Figure 2. Highly schematicized interactive miRNA-mRNA signaling map of up-regulated miRNAs (green ovals) targeting mRNA 3′-UTRs (black squares) and down-regulating gene expression from these sporadic Alzheimer’s disease (AD)-relevant targets; as has been previously shown one miRNA can target multiple mRNA 3′-UTRs (i.e., miRNA-125b) and conversely, multiple miRNAs can target a single mRNA 3′-UTR (i.e., miRNA-155, miRNA-155 and CFH); this scheme is also reiterated (with references) in Table 1 (see above). Note that down-regulated regulatory mRNAs (such as the vitamin D receptor, VDR) may have ancillary effects on the transcriptional control of other RNA Pol II genes including 15-lipoxygenase (15-LOX; hatched line with arrow). Importantly this highly integrated gene expression signaling mechanism addresses the observed down-regulation in the expression of multiple mRNAs that are normally involved in physiological pathways that are known to be specifically targeted by the AD process; this miRNA-mRNA network is highly interactive and other miRNAs, mRNAs and miRNA-mRNA interactions may be involved. The inducible microRNAs miRNA-146a and miRNA-155 are typically found to be the most significantly increased miRNAs over age-matched controls (see Figure 1). Inhibition of the pro-inflammatory transcription factor NF-κB or full or partial blocking of the pathogenic induction of these six miRNAs using AM approaches may provide effective therapeutic benefit. However, the design of practical NF-κB or miRNA inhibition protocols, or the individual or combinatorial use of one or more inhibitory strategies, still remain open to very active pharmacological investigation [22,37,38,39,57,58,59,60,61,62,63]. Recent data using stressed human brain cells in primary culture has suggested that single or combinatorial pharmacological approaches may useful in the neutralization of these inducible, pathogenic gene expression programs to enable brain cells to re-establish homeostasis, and be of ultimate benefit in the therapeutic management of the AD process [37,38,39,63,64,65,66,67,68,69,70]. A family of at least 6 up-regulated microRNAs down-regulate the expression of at least 10 sporadic AD-relevant mRNAs and their expression, and can explain much of the neuropathology observed in the AD brain.
Ijms 16 26223 g002

3. Up-Regulation of a Small Family of Six miRNAs Explains Many of the Neuropathological Deficits Seen in Sporadic Alzheimer’s Disease (AD)

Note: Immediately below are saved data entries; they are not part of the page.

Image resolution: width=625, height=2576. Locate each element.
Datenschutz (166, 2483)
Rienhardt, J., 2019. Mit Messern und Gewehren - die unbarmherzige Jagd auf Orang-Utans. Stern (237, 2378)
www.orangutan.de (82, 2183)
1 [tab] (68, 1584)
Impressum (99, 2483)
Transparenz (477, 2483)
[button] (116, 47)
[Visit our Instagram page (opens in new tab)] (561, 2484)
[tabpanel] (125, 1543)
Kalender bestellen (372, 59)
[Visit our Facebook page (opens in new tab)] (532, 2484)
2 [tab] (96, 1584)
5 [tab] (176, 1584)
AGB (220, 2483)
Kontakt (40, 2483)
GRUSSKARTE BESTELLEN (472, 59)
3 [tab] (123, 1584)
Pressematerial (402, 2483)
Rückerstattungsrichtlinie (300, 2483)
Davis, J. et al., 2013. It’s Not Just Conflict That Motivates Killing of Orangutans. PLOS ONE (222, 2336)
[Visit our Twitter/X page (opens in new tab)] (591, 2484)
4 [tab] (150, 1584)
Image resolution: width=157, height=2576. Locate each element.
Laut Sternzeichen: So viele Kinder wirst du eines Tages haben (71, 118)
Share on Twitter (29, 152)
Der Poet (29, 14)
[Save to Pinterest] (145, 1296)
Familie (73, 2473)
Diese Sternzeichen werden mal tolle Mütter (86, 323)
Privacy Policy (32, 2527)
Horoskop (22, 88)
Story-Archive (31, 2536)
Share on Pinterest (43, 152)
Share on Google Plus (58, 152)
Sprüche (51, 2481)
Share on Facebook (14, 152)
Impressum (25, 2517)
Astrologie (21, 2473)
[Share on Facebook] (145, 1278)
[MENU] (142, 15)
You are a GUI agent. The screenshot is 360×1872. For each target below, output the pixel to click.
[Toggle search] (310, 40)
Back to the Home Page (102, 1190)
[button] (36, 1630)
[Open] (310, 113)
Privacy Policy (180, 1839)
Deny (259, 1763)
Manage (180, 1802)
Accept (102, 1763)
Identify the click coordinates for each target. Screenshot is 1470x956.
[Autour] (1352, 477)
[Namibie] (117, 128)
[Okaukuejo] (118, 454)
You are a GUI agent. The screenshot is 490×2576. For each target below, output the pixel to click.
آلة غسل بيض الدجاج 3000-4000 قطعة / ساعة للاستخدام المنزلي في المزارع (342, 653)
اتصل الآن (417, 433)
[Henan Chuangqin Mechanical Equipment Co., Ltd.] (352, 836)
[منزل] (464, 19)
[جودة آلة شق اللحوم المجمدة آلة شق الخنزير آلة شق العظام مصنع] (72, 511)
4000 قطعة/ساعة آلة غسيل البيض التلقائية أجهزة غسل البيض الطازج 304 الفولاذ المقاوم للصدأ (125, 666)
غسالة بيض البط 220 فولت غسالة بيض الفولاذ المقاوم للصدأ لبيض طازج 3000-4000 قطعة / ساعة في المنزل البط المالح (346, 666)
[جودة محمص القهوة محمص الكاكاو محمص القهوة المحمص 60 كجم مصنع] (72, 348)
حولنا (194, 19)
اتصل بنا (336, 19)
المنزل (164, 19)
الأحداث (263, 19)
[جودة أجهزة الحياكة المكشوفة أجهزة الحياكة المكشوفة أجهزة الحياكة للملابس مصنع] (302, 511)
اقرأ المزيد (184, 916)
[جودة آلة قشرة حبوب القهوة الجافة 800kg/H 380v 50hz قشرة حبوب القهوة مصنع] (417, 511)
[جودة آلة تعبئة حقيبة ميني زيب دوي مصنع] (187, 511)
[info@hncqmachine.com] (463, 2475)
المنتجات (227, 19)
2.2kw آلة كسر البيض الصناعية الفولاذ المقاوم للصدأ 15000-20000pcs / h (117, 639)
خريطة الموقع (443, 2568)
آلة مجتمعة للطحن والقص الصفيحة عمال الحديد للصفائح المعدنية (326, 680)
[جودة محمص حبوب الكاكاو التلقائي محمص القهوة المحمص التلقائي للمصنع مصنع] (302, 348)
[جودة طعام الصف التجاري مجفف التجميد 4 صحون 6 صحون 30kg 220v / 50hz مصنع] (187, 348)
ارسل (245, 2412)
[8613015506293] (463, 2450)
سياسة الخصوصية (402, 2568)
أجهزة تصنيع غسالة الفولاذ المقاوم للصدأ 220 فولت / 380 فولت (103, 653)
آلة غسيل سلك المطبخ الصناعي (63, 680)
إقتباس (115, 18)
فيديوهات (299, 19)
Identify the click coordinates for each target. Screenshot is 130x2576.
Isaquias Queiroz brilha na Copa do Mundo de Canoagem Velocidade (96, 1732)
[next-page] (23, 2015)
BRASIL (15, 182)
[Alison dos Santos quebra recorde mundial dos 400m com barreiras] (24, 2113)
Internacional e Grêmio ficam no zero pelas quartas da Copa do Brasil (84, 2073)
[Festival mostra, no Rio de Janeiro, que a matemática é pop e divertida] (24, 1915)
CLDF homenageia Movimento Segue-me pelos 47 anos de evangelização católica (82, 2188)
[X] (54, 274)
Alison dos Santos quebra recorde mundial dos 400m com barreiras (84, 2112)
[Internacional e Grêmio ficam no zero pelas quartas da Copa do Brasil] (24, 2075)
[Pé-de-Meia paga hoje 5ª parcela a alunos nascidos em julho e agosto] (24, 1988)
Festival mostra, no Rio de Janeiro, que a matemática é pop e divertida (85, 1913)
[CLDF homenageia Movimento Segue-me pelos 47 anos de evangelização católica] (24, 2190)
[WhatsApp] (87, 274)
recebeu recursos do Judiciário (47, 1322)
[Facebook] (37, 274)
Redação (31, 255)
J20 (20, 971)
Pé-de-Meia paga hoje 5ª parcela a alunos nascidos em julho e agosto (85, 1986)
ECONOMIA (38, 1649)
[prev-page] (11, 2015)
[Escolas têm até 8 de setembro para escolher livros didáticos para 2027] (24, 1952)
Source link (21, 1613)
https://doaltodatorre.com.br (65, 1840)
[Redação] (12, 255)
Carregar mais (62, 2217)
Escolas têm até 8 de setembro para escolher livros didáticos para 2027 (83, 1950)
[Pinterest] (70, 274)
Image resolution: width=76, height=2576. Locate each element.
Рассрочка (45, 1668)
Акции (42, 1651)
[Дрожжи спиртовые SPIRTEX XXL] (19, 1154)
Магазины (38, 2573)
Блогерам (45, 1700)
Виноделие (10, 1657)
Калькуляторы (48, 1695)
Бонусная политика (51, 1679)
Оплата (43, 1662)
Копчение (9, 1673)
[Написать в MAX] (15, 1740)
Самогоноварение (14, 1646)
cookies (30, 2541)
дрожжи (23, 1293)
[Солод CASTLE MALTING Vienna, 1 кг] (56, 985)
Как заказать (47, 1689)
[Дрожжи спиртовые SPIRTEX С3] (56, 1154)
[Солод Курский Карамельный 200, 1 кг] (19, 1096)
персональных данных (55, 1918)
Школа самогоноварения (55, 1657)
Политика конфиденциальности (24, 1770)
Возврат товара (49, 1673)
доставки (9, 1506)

As aforementioned the significant up-regulation of just six inducible miRNAs in sporadic AD and control brains and their targeting of selective mRNAs which are down-regulated can explain many of the neuropathological features that characterize the AD process (Figure 2). It is important to emphasize the overlapping and highly interactive pathological functions of multiple down-regulated mRNAs in AD-affected brain, and the sum of these pathological effects on global gene expression may well be much greater than the contribution of individual mRNA deficits. For example a miRNA-34a-mediated decrease in the expression of the phagocytic protein sensor and triggering receptor expressed in microglial/myeloid cells (TREM2) would not only result in defective phagocytosis and protein clearance pathways but the accumulating end-stage waste protein and peptides normally destined for degradation in the cytoplasm would also provide a basis for their accumulation, their self-aggregation into neurotoxic lesions resulting in a generalized increase in amyloidogenesis and an up-regulation of inflammation, all of which are highly characteristic of AD neuropathology (Figure 1, Table 1) [71,72,73,74,75,76]. Similarly, in both AD and in experimental model systems for AD an up-regulated miRNA-125b has also been found to down-regulate the expression of TREM2, IκBKG, SYN-2, 15-LOX, VDR and CFH that associate with deficits in phagocytosis, Aβ42 peptide clearance, NF-κB signaling, neurotrophism, deficits in the brain’s innate-immune response and an up-regulation of pro-inflammatory signaling (see below; Figure 2).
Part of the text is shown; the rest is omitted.